→ **Job**
Turn every line of the entries below into a Markdown table with two columns, Row and Line. Put a running row number in Row and the line's text in Line, and leave out blank lines.

→ **Click-target data**
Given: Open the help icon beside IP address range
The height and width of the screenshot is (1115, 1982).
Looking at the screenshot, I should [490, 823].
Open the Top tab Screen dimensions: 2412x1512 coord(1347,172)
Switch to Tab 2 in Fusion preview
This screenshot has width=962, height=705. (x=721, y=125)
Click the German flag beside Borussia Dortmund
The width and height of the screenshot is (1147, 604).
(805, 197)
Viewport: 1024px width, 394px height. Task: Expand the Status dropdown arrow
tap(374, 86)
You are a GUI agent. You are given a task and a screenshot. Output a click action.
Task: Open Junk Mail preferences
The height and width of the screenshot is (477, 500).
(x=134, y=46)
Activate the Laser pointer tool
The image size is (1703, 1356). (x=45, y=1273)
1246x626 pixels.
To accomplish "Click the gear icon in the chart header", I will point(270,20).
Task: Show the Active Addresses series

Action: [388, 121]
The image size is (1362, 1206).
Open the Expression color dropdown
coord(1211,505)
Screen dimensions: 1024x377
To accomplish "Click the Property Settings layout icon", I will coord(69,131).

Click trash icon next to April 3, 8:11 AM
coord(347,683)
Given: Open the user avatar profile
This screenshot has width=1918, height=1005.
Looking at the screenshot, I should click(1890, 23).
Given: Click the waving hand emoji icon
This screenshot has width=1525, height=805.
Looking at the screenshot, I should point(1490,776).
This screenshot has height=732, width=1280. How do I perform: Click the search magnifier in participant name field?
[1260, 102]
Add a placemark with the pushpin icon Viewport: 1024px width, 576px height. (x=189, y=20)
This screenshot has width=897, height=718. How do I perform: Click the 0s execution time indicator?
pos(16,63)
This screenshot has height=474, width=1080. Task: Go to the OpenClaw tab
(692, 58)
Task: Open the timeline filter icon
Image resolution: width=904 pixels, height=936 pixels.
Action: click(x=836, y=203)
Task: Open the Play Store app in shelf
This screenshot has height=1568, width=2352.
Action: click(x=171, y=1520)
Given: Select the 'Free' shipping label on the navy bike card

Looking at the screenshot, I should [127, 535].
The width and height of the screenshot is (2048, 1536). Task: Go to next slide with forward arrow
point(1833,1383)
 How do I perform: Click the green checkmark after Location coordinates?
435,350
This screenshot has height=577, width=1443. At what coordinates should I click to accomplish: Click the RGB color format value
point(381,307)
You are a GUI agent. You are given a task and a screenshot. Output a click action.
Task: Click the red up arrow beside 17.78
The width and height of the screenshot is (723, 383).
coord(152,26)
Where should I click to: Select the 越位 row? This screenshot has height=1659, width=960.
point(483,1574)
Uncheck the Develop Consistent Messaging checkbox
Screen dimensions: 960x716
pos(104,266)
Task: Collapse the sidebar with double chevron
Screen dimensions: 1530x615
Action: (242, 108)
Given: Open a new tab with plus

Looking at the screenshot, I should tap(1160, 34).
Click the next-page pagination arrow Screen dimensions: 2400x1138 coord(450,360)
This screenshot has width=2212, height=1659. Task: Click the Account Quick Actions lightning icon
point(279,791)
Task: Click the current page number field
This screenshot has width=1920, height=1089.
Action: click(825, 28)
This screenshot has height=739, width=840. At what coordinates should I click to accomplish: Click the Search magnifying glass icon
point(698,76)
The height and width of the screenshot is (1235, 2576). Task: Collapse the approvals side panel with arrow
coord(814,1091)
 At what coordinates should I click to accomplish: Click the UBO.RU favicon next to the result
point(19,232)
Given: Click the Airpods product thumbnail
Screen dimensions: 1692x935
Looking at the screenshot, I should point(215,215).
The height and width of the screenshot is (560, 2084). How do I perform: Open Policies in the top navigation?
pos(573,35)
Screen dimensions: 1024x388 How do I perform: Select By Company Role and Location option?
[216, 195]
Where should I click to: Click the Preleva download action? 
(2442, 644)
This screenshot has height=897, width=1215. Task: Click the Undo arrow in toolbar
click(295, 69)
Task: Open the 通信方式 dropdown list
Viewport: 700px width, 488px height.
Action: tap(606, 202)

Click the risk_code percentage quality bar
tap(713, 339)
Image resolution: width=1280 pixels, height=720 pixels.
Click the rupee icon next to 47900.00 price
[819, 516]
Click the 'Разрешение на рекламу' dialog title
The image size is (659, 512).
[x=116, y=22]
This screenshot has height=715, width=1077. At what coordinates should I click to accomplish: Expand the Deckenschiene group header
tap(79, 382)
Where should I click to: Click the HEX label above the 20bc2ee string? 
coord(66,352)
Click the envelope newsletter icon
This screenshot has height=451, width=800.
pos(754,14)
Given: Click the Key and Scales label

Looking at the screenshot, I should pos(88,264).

→ **Solution**
| Row | Line |
|---|---|
| 1 | Given: Open the help icon beside IP address range |
| 2 | The height and width of the screenshot is (1115, 1982). |
| 3 | Looking at the screenshot, I should [490, 823]. |
| 4 | Open the Top tab Screen dimensions: 2412x1512 coord(1347,172) |
| 5 | Switch to Tab 2 in Fusion preview |
| 6 | This screenshot has width=962, height=705. (x=721, y=125) |
| 7 | Click the German flag beside Borussia Dortmund |
| 8 | The width and height of the screenshot is (1147, 604). |
| 9 | (805, 197) |
| 10 | Viewport: 1024px width, 394px height. Task: Expand the Status dropdown arrow |
| 11 | tap(374, 86) |
| 12 | You are a GUI agent. You are given a task and a screenshot. Output a click action. |
| 13 | Task: Open Junk Mail preferences |
| 14 | The height and width of the screenshot is (477, 500). |
| 15 | (x=134, y=46) |
| 16 | Activate the Laser pointer tool |
| 17 | The image size is (1703, 1356). (x=45, y=1273) |
| 18 | 1246x626 pixels. |
| 19 | To accomplish "Click the gear icon in the chart header", I will point(270,20). |
| 20 | Task: Show the Active Addresses series |
| 21 | Action: [388, 121] |
| 22 | The image size is (1362, 1206). |
| 23 | Open the Expression color dropdown |
| 24 | coord(1211,505) |
| 25 | Screen dimensions: 1024x377 |
| 26 | To accomplish "Click the Property Settings layout icon", I will coord(69,131). |
| 27 | Click trash icon next to April 3, 8:11 AM |
| 28 | coord(347,683) |
| 29 | Given: Open the user avatar profile |
| 30 | This screenshot has width=1918, height=1005. |
| 31 | Looking at the screenshot, I should click(1890, 23). |
| 32 | Given: Click the waving hand emoji icon |
| 33 | This screenshot has width=1525, height=805. |
| 34 | Looking at the screenshot, I should point(1490,776). |
| 35 | This screenshot has height=732, width=1280. How do I perform: Click the search magnifier in participant name field? |
| 36 | [1260, 102] |
| 37 | Add a placemark with the pushpin icon Viewport: 1024px width, 576px height. (x=189, y=20) |
| 38 | This screenshot has width=897, height=718. How do I perform: Click the 0s execution time indicator? |
| 39 | pos(16,63) |
| 40 | This screenshot has height=474, width=1080. Task: Go to the OpenClaw tab |
| 41 | (692, 58) |
| 42 | Task: Open the timeline filter icon |
| 43 | Image resolution: width=904 pixels, height=936 pixels. |
| 44 | Action: click(x=836, y=203) |
| 45 | Task: Open the Play Store app in shelf |
| 46 | This screenshot has height=1568, width=2352. |
| 47 | Action: click(x=171, y=1520) |
| 48 | Given: Select the 'Free' shipping label on the navy bike card |
| 49 | Looking at the screenshot, I should [127, 535]. |
| 50 | The width and height of the screenshot is (2048, 1536). Task: Go to next slide with forward arrow |
| 51 | point(1833,1383) |
| 52 |  How do I perform: Click the green checkmark after Location coordinates? |
| 53 | 435,350 |
| 54 | This screenshot has height=577, width=1443. At what coordinates should I click to accomplish: Click the RGB color format value |
| 55 | point(381,307) |
| 56 | You are a GUI agent. You are given a task and a screenshot. Output a click action. |
| 57 | Task: Click the red up arrow beside 17.78 |
| 58 | The width and height of the screenshot is (723, 383). |
| 59 | coord(152,26) |
| 60 | Where should I click to: Select the 越位 row? This screenshot has height=1659, width=960. |
| 61 | point(483,1574) |
| 62 | Uncheck the Develop Consistent Messaging checkbox |
| 63 | Screen dimensions: 960x716 |
| 64 | pos(104,266) |
| 65 | Task: Collapse the sidebar with double chevron |
| 66 | Screen dimensions: 1530x615 |
| 67 | Action: (242, 108) |
| 68 | Given: Open a new tab with plus |
| 69 | Looking at the screenshot, I should tap(1160, 34). |
| 70 | Click the next-page pagination arrow Screen dimensions: 2400x1138 coord(450,360) |
| 71 | This screenshot has width=2212, height=1659. Task: Click the Account Quick Actions lightning icon |
| 72 | point(279,791) |
| 73 | Task: Click the current page number field |
| 74 | This screenshot has width=1920, height=1089. |
| 75 | Action: click(825, 28) |
| 76 | This screenshot has height=739, width=840. At what coordinates should I click to accomplish: Click the Search magnifying glass icon |
| 77 | point(698,76) |
| 78 | The height and width of the screenshot is (1235, 2576). Task: Collapse the approvals side panel with arrow |
| 79 | coord(814,1091) |
| 80 |  At what coordinates should I click to accomplish: Click the UBO.RU favicon next to the result |
| 81 | point(19,232) |
| 82 | Given: Click the Airpods product thumbnail |
| 83 | Screen dimensions: 1692x935 |
| 84 | Looking at the screenshot, I should point(215,215). |
| 85 | The height and width of the screenshot is (560, 2084). How do I perform: Open Policies in the top navigation? |
| 86 | pos(573,35) |
| 87 | Screen dimensions: 1024x388 How do I perform: Select By Company Role and Location option? |
| 88 | [216, 195] |
| 89 | Where should I click to: Click the Preleva download action?  |
| 90 | (2442, 644) |
| 91 | This screenshot has height=897, width=1215. Task: Click the Undo arrow in toolbar |
| 92 | click(295, 69) |
| 93 | Task: Open the 通信方式 dropdown list |
| 94 | Viewport: 700px width, 488px height. |
| 95 | Action: tap(606, 202) |
| 96 | Click the risk_code percentage quality bar |
| 97 | tap(713, 339) |
| 98 | Image resolution: width=1280 pixels, height=720 pixels. |
| 99 | Click the rupee icon next to 47900.00 price |
| 100 | [819, 516] |
| 101 | Click the 'Разрешение на рекламу' dialog title |
| 102 | The image size is (659, 512). |
| 103 | [x=116, y=22] |
| 104 | This screenshot has height=715, width=1077. At what coordinates should I click to accomplish: Expand the Deckenschiene group header |
| 105 | tap(79, 382) |
| 106 | Where should I click to: Click the HEX label above the 20bc2ee string?  |
| 107 | coord(66,352) |
| 108 | Click the envelope newsletter icon |
| 109 | This screenshot has height=451, width=800. |
| 110 | pos(754,14) |
| 111 | Given: Click the Key and Scales label |
| 112 | Looking at the screenshot, I should pos(88,264). |